I was using the editor on and off for several months (and consistently 
for maybe a month), and complained about the editor's speed and made 
some attempts at fixing it basically that entire time.  Then a few 
changes got made by several people that improved things to "nearly 
acceptable," except for indentation, which was (is?) still slow for 
nested forms.  Then I got sidetracked and the GUI wasn't worth fussing 
with while I put out other fires, so I reverted to emacs.

I guess my points are two-fold.  One is please put in the indentation 
fix unless you can assure me that using your other methods all buffer 
updates happen inside of 5Hz (and imho if you have to resort to the 
tricks you mention Hemlock's still doing something very wrong, my email 
client doesn't have any of those limitations and it's perfectly speedy, 
as is Fred and most every editor I've ever used other than Hemlock).  
The other is until the editor, backtrace, and listener (ranked 1/2/3) 
are solid and responsive I predict people will continue to use openmcl 
solely from the command line or via slime, along with emacs or vi.

So don't waste your time on the documentation manager etc. which came 
in tied for positions 6/7/8.  Figuring out where effort should be spent 
was the whole point of doing that survey.

Like I said I will resume using the GUI environment but until the top 
three things are solid the GUI is going to continue lose out to slime 
and you should interpret the near total silence of the potential user 
base as equivalent to feedback along those lines.


On Aug 28, 2005, at 9:13 PM, alex crain wrote:

> On Aug 28, 2005, at 8:54 PM, Gary Byers wrote:
>> One change that I'd made to the bleeding-edge version around the time
>> that you announced your version is to try to defer redisplay until
>> after a simple editing command completes.  (As the code is written,
>> redisplay is attempted after every buffer modification; that's clearly
>> wrong, and the change I introduced at least muffles that so that you
>> don't see a lot of hyterical redisplay when an editing command (like
>> indentation) makes a lot of individual buffer changes.)
>> That (fairly simple) change does seem to improve usability quite a
>> bit.  To some degree, it's a bandaid on a deeper problem, and I have
>> some concerns about whether it'd be simpler and better to run
>> editor commands in the event thread.  We've discussed this a little,
>> and should probably discuss it more.
> I admit that I've been resisting this change and I'm not convinced that
> it's necessary.
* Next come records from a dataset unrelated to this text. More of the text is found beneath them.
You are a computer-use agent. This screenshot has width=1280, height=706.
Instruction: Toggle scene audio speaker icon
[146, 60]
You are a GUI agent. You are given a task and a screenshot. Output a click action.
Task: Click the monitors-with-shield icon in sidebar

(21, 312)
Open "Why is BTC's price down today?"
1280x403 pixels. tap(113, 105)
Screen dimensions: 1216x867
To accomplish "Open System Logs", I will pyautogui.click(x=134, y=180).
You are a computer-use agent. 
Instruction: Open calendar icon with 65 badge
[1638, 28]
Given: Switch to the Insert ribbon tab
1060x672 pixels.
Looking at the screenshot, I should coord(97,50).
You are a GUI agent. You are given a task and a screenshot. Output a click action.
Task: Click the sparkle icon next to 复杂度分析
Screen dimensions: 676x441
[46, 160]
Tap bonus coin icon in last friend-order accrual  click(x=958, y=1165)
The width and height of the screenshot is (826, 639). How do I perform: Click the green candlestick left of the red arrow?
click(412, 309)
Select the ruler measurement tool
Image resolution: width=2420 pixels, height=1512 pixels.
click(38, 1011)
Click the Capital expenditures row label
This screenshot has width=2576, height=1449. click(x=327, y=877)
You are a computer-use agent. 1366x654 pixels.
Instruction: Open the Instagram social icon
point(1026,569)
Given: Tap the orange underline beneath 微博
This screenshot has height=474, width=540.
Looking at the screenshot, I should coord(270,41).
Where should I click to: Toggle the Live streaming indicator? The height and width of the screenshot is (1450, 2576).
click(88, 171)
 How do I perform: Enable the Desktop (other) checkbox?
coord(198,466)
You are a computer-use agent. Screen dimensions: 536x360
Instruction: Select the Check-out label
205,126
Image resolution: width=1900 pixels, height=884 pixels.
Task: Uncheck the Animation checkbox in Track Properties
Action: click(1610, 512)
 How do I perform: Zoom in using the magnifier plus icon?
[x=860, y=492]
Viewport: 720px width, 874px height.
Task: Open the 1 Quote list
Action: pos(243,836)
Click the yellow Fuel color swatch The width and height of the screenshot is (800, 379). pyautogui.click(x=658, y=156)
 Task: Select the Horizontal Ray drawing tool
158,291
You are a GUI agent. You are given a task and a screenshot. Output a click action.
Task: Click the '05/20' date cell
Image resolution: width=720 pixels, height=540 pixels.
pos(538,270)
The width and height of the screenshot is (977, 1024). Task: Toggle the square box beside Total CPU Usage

The current GUI does a couple of things to improve 
> performance:
> 1) 1 font per buffer - only color changes allowed, no bolding or 
> italics.
> 2) buffers a always aligned on line boundaries
> 3) changes are restricted to the current visible area
> There is still some horrible code that handles the syntax 
> highlighting, but otherwise
> it's pretty quick and this makes buffer changes pretty efficient. I'm 
> thinking that
> the text system should be able to keep up with Hemlock and Hemlock is 
> already
> pretty smart about buffer updates, since it was designed for slow 
> terminals.
> I could always be wrong, of course, but I would hate to introduce 
> jumpy text unnecessarily
> and I'm afraid that your change may have unintended side effect on 
> extended commands,
> like recursive edits or incremental searches.